L’amante Corrado Valori «aveva affascinato mia nonna fin dall’adolescenza. L’aveva visto passare a cavallo, tutto elegante, con il frustino, e lei che era poverissima ne era rimasta colpita. Lui avrebbe voluto sposarla. Ma lei aveva scelto Benito». E racconta: «I genitori erano contrari a quell’unione. Alessandro Mussolini, il fabbro di Dovia di Predappio, conosceva bene suo figlio: una testa calda, un uomo forte ma inaffidabile. Alessandro aveva perso sua moglie, Rosa, che era stata la maestra di Rachele. E anche la madre di Rachele, Anna, era rimasta vedova. Così Alessandro Mussolini e Anna, che si erano amati in gioventù, andarono a convivere. E aprirono una taverna». «Benito piombò sgommando sulla sua auto per scoprire se la moglie gli era infedele», dice Mussolini. Che racconta «l’amore tra Rachele e Corrado Varoli, che era stato non a caso scelto da mia nonna per lavorare a Villa Carpena come amministratore. Furono sorpresi da un’altra sorella di Rachele, Augusta, che entrò in camera con il vassoio della colazione e li trovò insieme. Il vassoio cadde a terra, il bricco del latte andò in mille pezzi. E Augusta disse subito che avrebbe avvertito Benito». E questo «perché era segretamente innamorata di lui. E aveva sempre avuto un rapporto difficile con Rachele. Mia nonna era la più piccola di cinque sorelle. C’erano anche due fratelli, morti bambini. Lei fu l’unica ad andare a scuola, a imparare a leggere e a scrivere. Ma gliela fecero pagare».

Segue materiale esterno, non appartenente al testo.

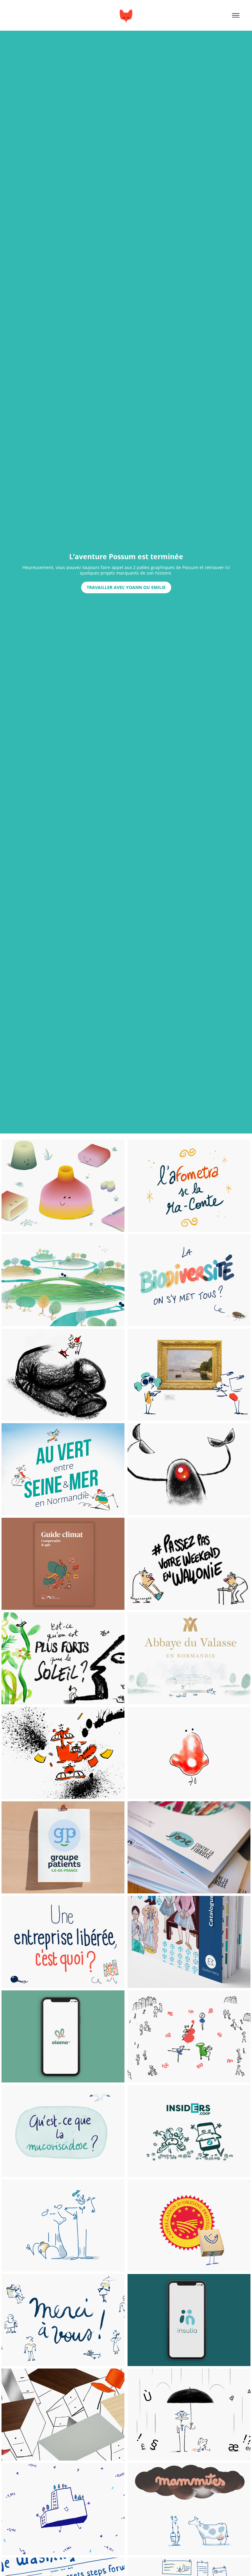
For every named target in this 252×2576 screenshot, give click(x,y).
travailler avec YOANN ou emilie (126, 587)
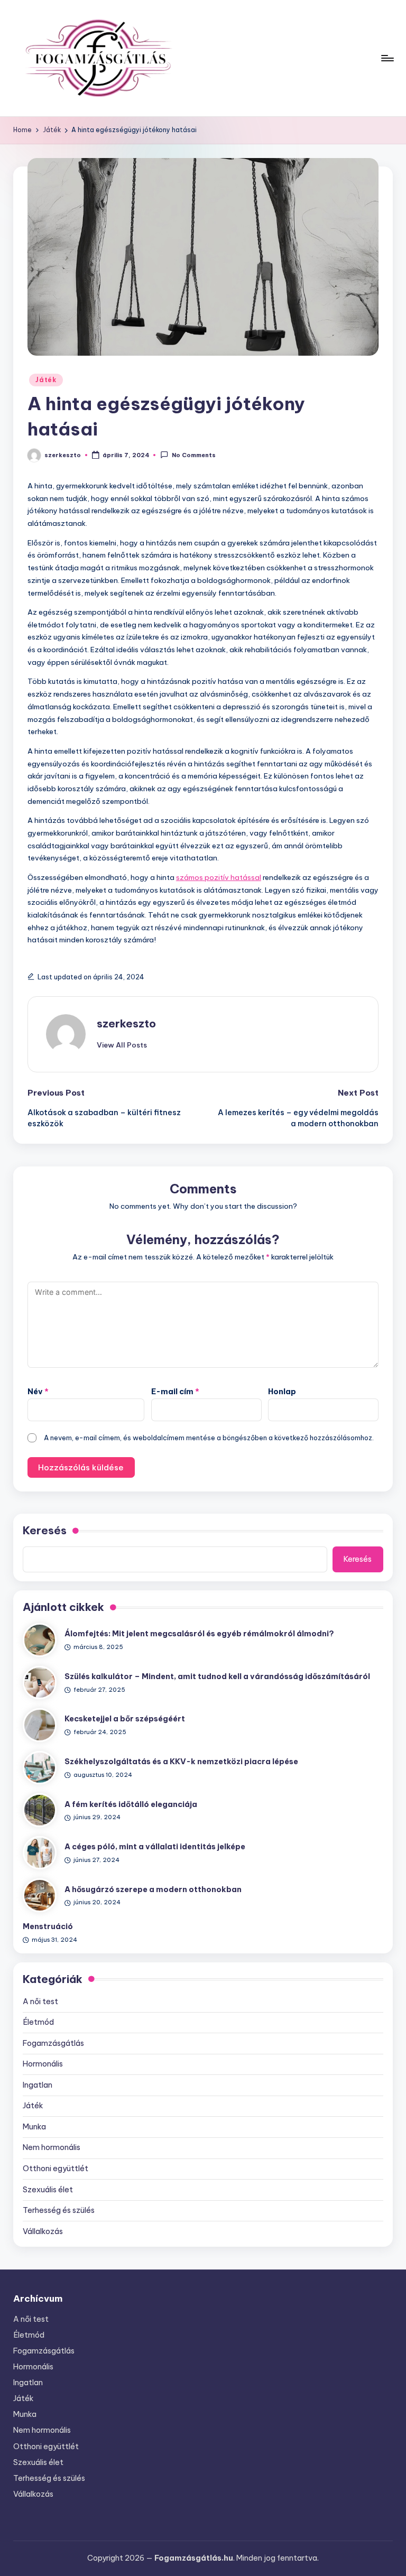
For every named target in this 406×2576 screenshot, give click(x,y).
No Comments (193, 455)
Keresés (45, 1530)
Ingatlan (37, 2085)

Augusta decise di avvertire Benito «con una lettera che la moglie lo tradiva. Ma non sapeva scrivere. Così la dettò a sua figlia Giulietta, che la scrisse con la mano tremante». Lui capì lo stesso, ma lei non confessò: «Lui non poteva neanche credere che lei potesse mentirgli. Non riusciva ad accettare che lei potesse desiderare un altro. In ogni caso, le ordinò di far sparire quell’uomo, di togliergli il lavoro». Rachele lo aveva tradito «non per vendetta. Anzi. Per riequilibrare la situazione. Per vedere cosa si provava a fare quello che lui aveva fatto spesso: stare con un’altra persona. E, in qualche modo, anche per riconquistare il marito».

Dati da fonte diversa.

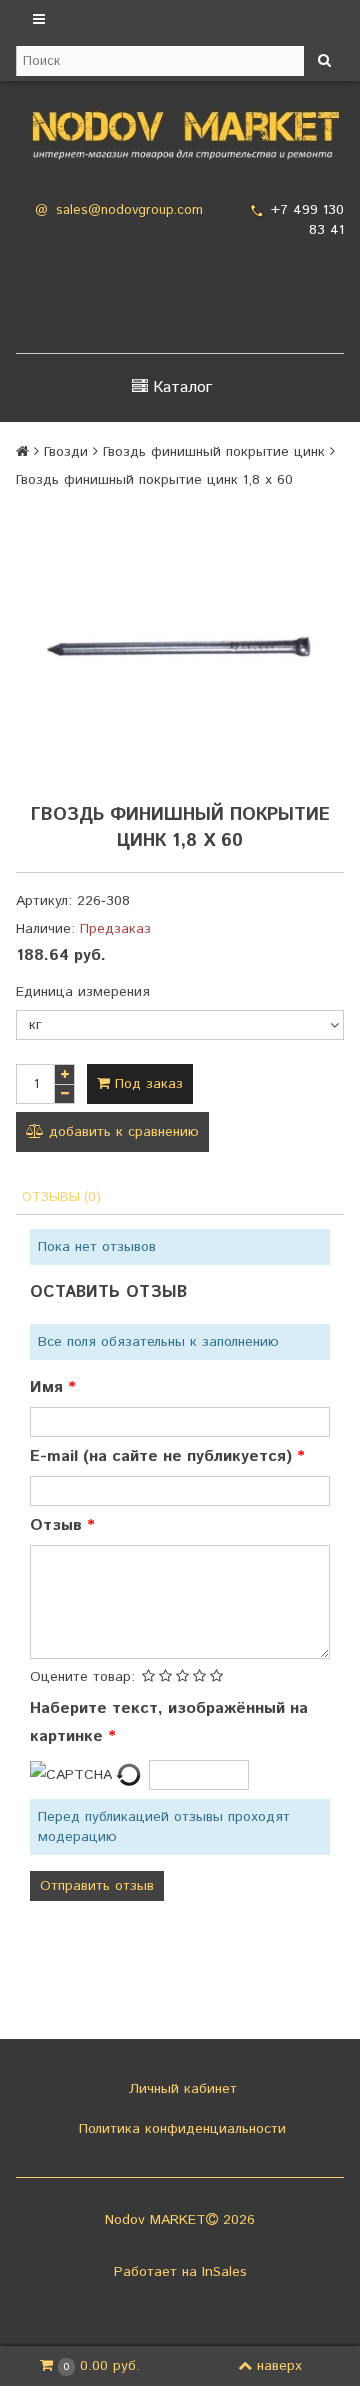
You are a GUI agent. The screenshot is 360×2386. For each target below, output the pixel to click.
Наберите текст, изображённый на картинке (169, 1722)
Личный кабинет (180, 2089)
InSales (224, 2272)
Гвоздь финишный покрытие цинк (214, 452)
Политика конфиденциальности (180, 2129)
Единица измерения (83, 992)
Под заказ (146, 1084)
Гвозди (66, 452)
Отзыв (58, 1525)
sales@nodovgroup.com (129, 210)
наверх (279, 2366)
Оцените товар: (82, 1677)
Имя (49, 1387)
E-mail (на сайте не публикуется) (163, 1456)
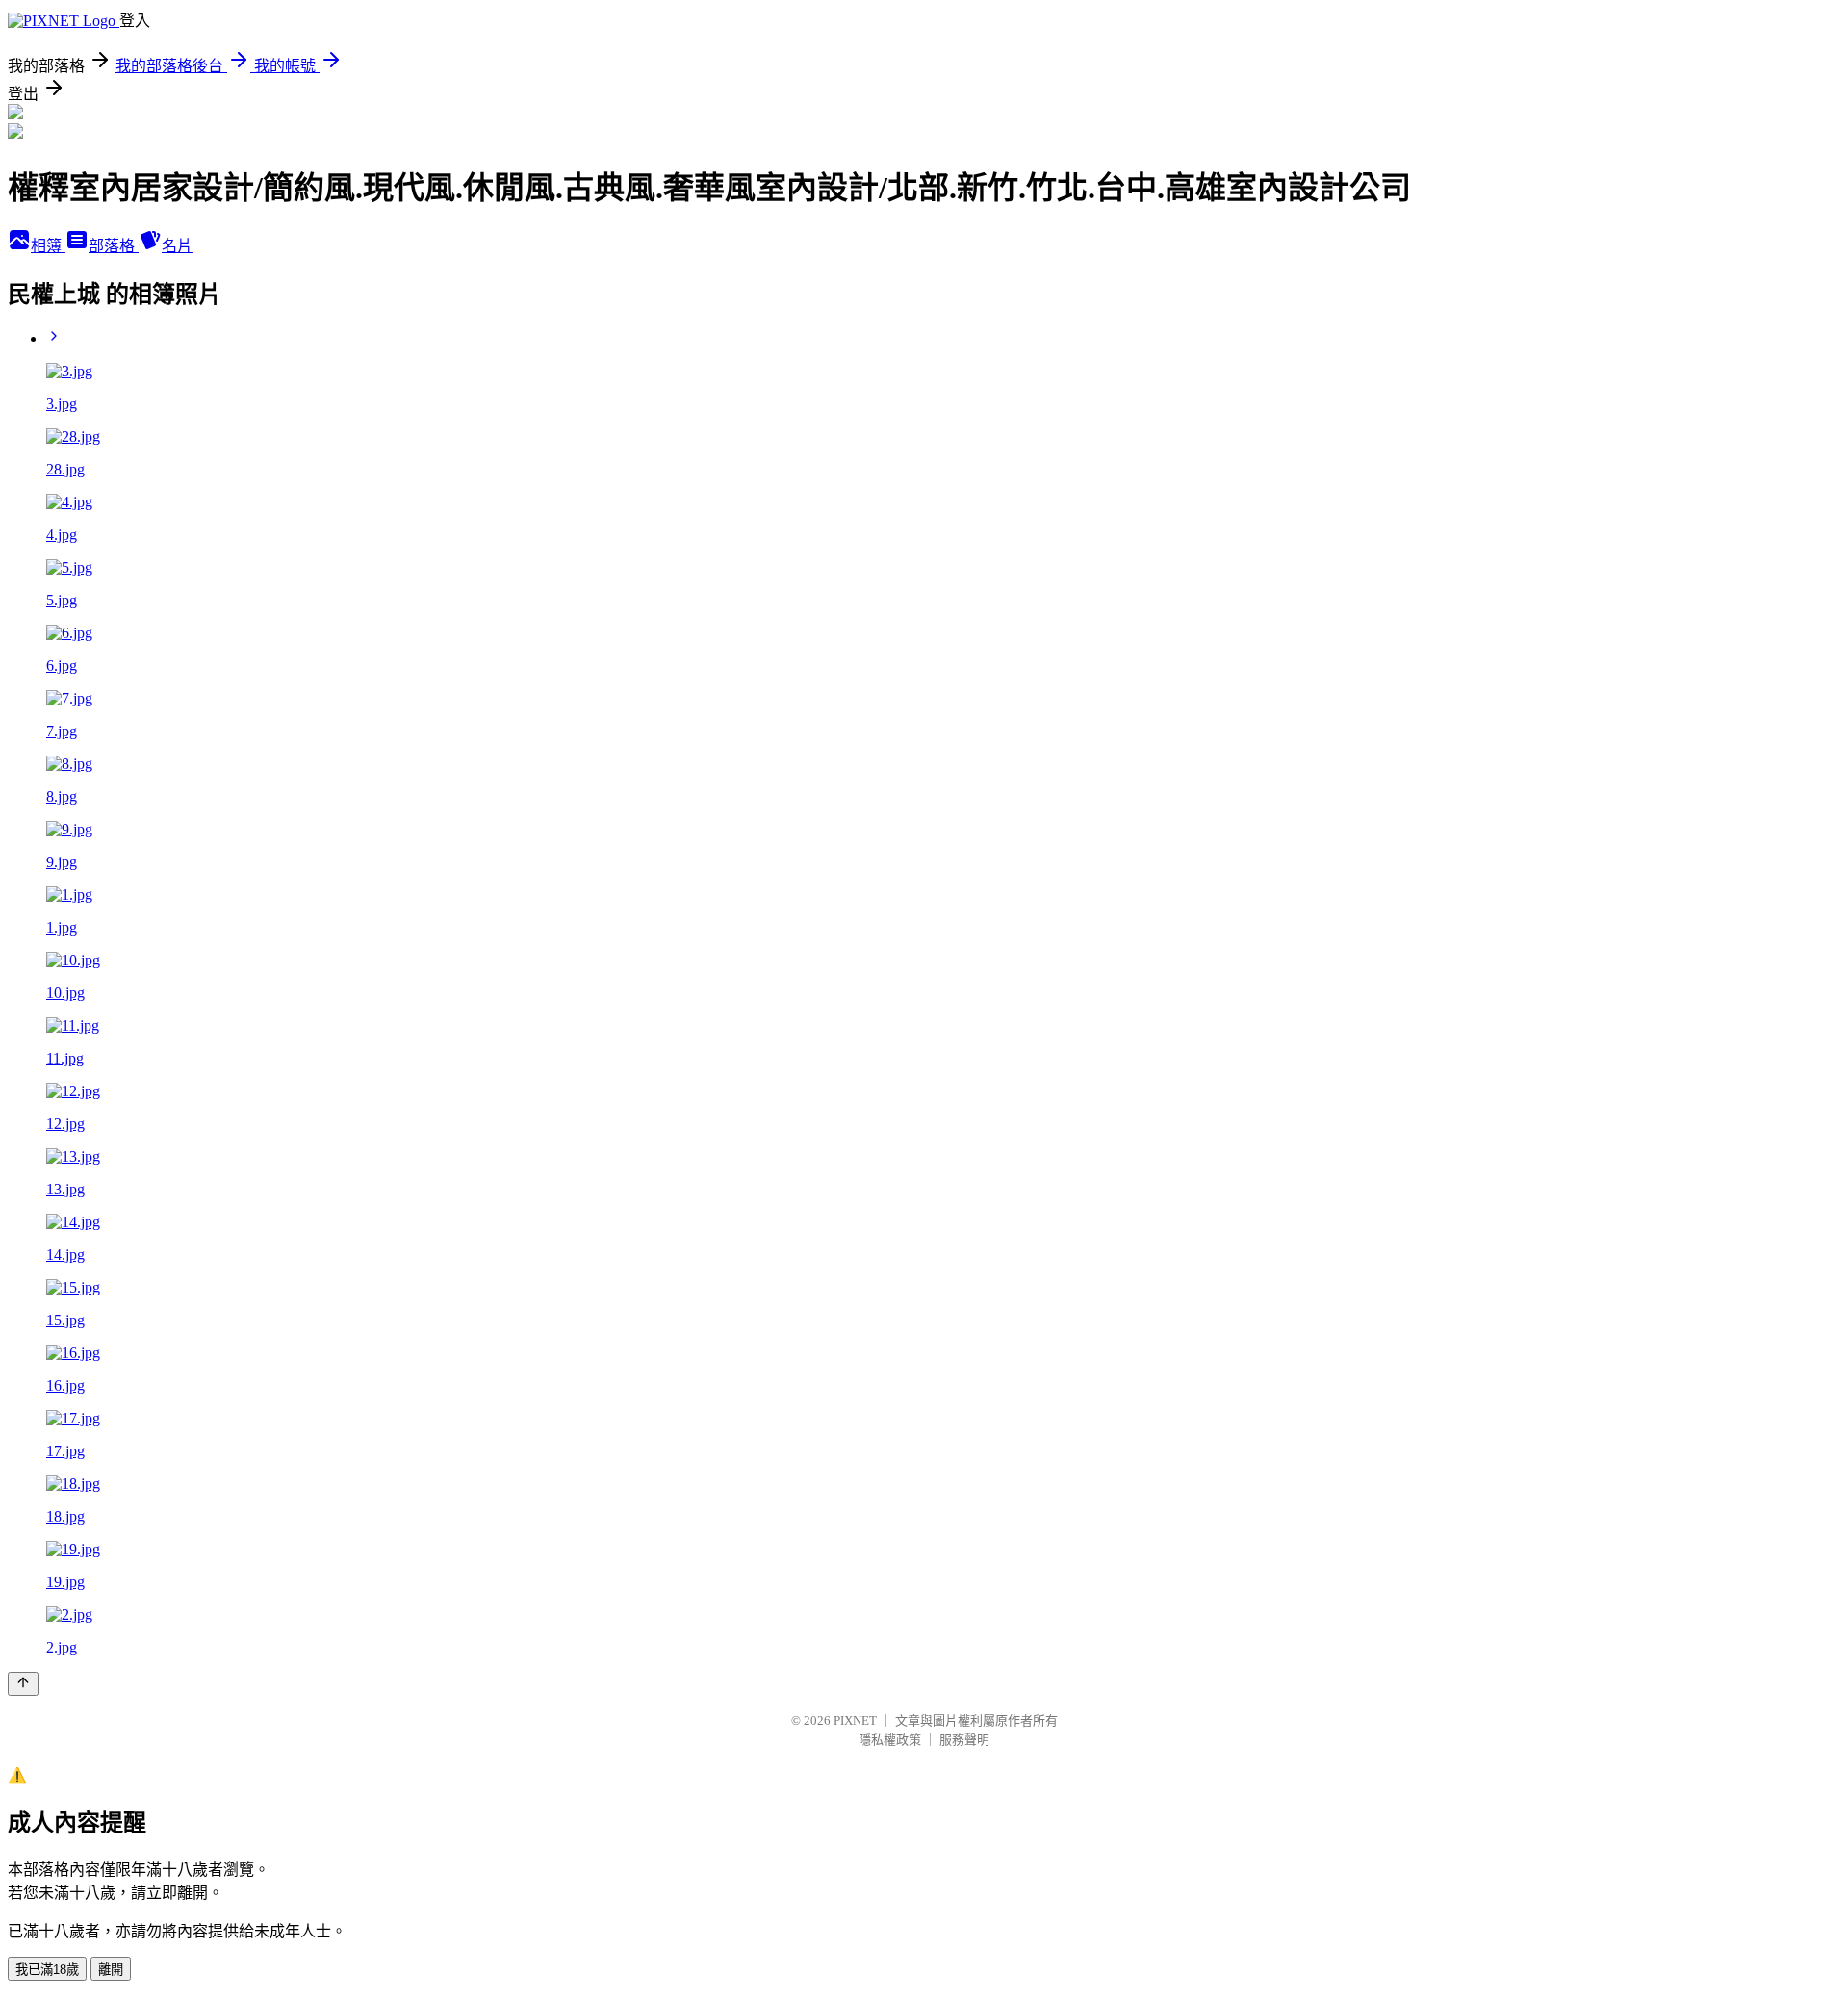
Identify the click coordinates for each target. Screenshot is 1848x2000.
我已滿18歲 (47, 1969)
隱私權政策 (890, 1739)
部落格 (114, 246)
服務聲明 (964, 1739)
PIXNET (855, 1720)
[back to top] (23, 1684)
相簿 (48, 246)
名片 (177, 246)
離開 (110, 1969)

Mussolini finse di credere alla moglie, «la salutò, e si mise in viaggio verso Roma. Ma poi ebbe un ripensamento. Un’intuizione. E tornò indietro. Mia nonna aveva invitato a cena Corrado, per dirgli di persona che doveva andarsene. Vicino a Villa Carpena c’era una pattuglia della polizia, cui Rachele aveva dato un incarico: segnalare l’arrivo dei visitatori. Quando arrivava una persona qualsiasi, un colpo di clacson. Quando arrivava il marito, tre colpi di clacson». I tre colpi arrivarono.

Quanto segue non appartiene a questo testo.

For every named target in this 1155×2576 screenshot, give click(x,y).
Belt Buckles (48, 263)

Varoli riuscì a nascondersi appena in tempo, mentre il Duce “aveva visto che la tavola era preparata per due”.
La storia si chiuse lì, ma per Alessandra Mussolini quell’episodio rivela molto della nonna: “Non è mai stata, come nell’immaginario collettivo, la donna sottomessa che sta a casa ad aspettare. E quel tradimento d’amore finì per rafforzare il legame con il suo uomo; perché lui aveva capito che lei non era proprio alla sua mercé. La prevedibilità è la tomba del sentimento; e Rachele è stata imprevedibile. Anomala, per l’epoca. Ho scritto questo libro anche per renderle giustizia”.